Rumors of Jimmy Carter's budget cuts have been flying like inflation, making the National Urban Coalition people good and worried. Good and mad, too.
"It's been a series of empty promises and broken dreams," was how one coalition supporter summed up Carter's approach.
But by yesterday afternoon, the president had soothed fears by having the coalition leadership over to the White House. And by the time of the coalition's annual "Salute to the Cities" dinner last night, some members were allowing that, well, it is awfully hard to be president these days.
"Listening to him this afternoon, I felt much better," said Richard Hatcher, the Gary, Ind., mayor and coalition steering committee member. "I have a sense that the critical programs the cities absolutely need -- like jobs programs, housing programs -- are going to be left pretty much intact."
"He's a very decent man," said William Ross, the executive director of a national job training program and another steering committee member. "I don't feel that he wants major cuts in social programs. But we've got to watch the Congress. They don't want to hear nothing."
The budget talk meandering through the coalition dinner at the Shoreham Americana was in fact all speculative, given that Carter had said he won't announce specifics in his estimated $15.5 billion worth of 1981 budget cuts until Monday.

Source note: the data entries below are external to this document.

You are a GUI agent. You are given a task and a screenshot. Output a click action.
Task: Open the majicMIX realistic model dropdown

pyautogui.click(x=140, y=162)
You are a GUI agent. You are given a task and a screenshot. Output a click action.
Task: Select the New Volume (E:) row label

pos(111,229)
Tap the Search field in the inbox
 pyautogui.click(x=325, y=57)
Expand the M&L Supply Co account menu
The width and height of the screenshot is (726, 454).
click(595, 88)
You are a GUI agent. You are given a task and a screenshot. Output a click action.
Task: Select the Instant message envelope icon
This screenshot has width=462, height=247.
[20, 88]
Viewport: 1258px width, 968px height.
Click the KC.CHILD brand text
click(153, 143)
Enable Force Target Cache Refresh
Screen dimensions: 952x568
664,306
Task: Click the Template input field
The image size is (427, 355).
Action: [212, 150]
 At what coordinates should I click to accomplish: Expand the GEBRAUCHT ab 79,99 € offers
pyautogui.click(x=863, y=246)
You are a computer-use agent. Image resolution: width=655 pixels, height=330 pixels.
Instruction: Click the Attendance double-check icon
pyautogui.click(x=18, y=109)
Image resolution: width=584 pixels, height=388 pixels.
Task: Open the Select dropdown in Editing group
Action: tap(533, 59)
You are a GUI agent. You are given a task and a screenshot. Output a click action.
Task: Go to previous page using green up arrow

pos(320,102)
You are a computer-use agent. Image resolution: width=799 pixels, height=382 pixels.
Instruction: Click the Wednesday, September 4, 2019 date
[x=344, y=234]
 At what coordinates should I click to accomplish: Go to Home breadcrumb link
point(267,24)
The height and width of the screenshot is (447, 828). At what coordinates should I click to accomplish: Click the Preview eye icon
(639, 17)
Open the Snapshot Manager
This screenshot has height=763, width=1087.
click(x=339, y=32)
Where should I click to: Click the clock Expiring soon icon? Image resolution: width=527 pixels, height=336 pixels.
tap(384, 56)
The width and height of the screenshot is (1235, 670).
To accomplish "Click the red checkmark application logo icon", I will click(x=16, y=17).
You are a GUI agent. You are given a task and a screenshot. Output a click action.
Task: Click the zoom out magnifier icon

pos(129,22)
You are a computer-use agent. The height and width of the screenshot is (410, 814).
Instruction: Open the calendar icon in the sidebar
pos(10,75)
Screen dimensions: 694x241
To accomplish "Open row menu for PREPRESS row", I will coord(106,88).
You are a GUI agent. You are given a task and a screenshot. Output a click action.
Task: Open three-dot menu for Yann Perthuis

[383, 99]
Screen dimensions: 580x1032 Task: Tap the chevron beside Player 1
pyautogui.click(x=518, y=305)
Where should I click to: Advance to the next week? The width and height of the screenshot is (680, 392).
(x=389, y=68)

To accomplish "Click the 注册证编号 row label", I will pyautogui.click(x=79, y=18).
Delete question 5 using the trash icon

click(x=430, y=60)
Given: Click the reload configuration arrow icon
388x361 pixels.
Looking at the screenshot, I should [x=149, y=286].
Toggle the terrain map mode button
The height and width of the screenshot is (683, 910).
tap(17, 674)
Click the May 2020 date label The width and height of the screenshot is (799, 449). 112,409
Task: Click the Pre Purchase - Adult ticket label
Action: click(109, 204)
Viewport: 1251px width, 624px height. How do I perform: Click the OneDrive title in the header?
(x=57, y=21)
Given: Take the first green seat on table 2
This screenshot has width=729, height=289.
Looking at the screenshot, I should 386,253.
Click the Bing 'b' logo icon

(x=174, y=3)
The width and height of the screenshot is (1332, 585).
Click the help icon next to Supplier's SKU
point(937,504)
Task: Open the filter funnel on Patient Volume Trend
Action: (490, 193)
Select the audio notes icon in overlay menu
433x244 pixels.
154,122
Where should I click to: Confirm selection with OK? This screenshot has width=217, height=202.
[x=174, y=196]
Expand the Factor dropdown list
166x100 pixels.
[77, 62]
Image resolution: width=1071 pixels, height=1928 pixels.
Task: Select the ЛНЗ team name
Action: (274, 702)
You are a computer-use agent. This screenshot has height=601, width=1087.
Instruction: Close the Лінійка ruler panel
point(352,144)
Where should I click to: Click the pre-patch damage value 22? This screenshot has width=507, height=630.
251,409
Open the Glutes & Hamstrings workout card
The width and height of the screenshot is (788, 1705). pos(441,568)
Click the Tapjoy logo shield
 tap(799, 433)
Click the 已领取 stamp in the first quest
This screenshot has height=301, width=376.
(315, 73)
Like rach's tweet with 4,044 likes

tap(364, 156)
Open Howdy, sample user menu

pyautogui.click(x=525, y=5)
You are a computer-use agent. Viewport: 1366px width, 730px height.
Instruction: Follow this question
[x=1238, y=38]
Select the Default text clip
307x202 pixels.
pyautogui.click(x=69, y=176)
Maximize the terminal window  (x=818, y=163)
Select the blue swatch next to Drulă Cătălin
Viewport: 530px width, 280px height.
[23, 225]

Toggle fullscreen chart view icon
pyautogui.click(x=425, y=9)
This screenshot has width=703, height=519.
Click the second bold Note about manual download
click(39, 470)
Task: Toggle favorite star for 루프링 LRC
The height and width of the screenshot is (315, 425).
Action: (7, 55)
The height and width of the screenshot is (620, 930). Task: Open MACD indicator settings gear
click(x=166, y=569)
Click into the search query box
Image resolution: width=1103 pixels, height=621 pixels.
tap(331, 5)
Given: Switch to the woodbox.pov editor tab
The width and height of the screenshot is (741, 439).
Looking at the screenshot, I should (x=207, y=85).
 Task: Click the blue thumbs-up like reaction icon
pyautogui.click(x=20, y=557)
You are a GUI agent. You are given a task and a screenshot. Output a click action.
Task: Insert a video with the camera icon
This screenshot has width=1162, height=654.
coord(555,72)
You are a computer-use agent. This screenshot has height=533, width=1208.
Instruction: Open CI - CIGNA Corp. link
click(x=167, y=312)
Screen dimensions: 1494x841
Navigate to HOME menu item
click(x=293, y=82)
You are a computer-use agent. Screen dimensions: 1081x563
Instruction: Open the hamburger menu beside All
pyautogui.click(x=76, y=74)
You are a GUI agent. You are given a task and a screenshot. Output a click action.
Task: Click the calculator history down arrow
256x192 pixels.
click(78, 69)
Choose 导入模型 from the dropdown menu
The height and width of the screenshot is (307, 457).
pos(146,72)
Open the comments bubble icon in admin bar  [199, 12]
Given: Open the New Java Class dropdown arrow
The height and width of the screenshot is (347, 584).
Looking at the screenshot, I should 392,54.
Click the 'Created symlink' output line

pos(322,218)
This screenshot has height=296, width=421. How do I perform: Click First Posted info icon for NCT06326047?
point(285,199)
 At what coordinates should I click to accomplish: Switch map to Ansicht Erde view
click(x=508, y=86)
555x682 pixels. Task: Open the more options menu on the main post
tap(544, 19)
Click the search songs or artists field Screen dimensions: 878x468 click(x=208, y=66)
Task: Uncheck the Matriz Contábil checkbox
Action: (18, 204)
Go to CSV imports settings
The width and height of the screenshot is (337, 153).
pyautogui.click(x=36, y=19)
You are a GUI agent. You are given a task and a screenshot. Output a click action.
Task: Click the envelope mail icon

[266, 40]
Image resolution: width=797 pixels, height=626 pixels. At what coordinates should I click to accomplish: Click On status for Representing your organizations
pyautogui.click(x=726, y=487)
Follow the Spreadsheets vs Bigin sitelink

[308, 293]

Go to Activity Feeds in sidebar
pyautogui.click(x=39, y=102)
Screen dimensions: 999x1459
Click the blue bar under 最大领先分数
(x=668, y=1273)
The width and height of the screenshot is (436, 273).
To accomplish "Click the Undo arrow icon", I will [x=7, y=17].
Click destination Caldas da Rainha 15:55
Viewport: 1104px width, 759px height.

Still, Secretary of Labor Ray Marshall put in an appearance at a before-dinner reception to assure anyone who asked -- and lots did -- that CETA as well as federal youth programs would survive. "There's a lot of concern," Marshall admitted.
But Marshall's appearance and Carter's 45-minute White House talk weren't enough for everyone.
"You cannot make symbolic cuts which will inflict real pain and suffering on people," said coalition president M. Carl Holman. "I think that Carter's record in terms of the cities and the poor is a mixed record."
Then, echoing a sentiment heard from other coalition leaders during the dinner, Holman took on Capitol Hill.
"Blacks elected a hell of a lot of congressmen and senators who are now turning their backs as far as the budget is concerned," he said. Earlier this month, the House Budget Committee recommended $16.4 billion in budget cuts, including $1 billion in aid to the cities.
The coalition dinner chairman was W. Michael Blumenthal, the Treasury secretary that Carter fired in the great Cabinet purge last summer. Blumenthal is about to become chairman of the board of Burroughs Corp. Last night, he expressed near glee at his return to the private sector.
"I'm very happy to be the master of my own destiny," he said. "The times are very difficult. The economy is in worse shape than anybody expected."
About 900 people showed up for the dinner, which featured stuffed squab and a speech from Mayor Marion Barry, who took a Ted Kennedyism and revised it for his own purposes.
"It bothers me that when a baby cries in Anacostia the mother has to worry if it is a $50 cry or a $300 cry," Barry said. This was an example in the speech that decried Carter's budget cuts. The mayor has also been forced to cut his own budget, but earlier he expressed no kinship with the president he's on record as supporting.
"No, I don't have any sympathies with him," Barry said, asserting that too much of the taxpayers' money is being spent on defense and not enough on domestic programs.
At the dinner, the coalition honored 14 persons for their contributions to American cities. Among them were special Middle East envoy Sol Linowitz, who was in the Middle East, Time Inc. board chairman Andrew Heiskell and Hatcher, who was given the coalition's Distinguished Urban Mayor Award.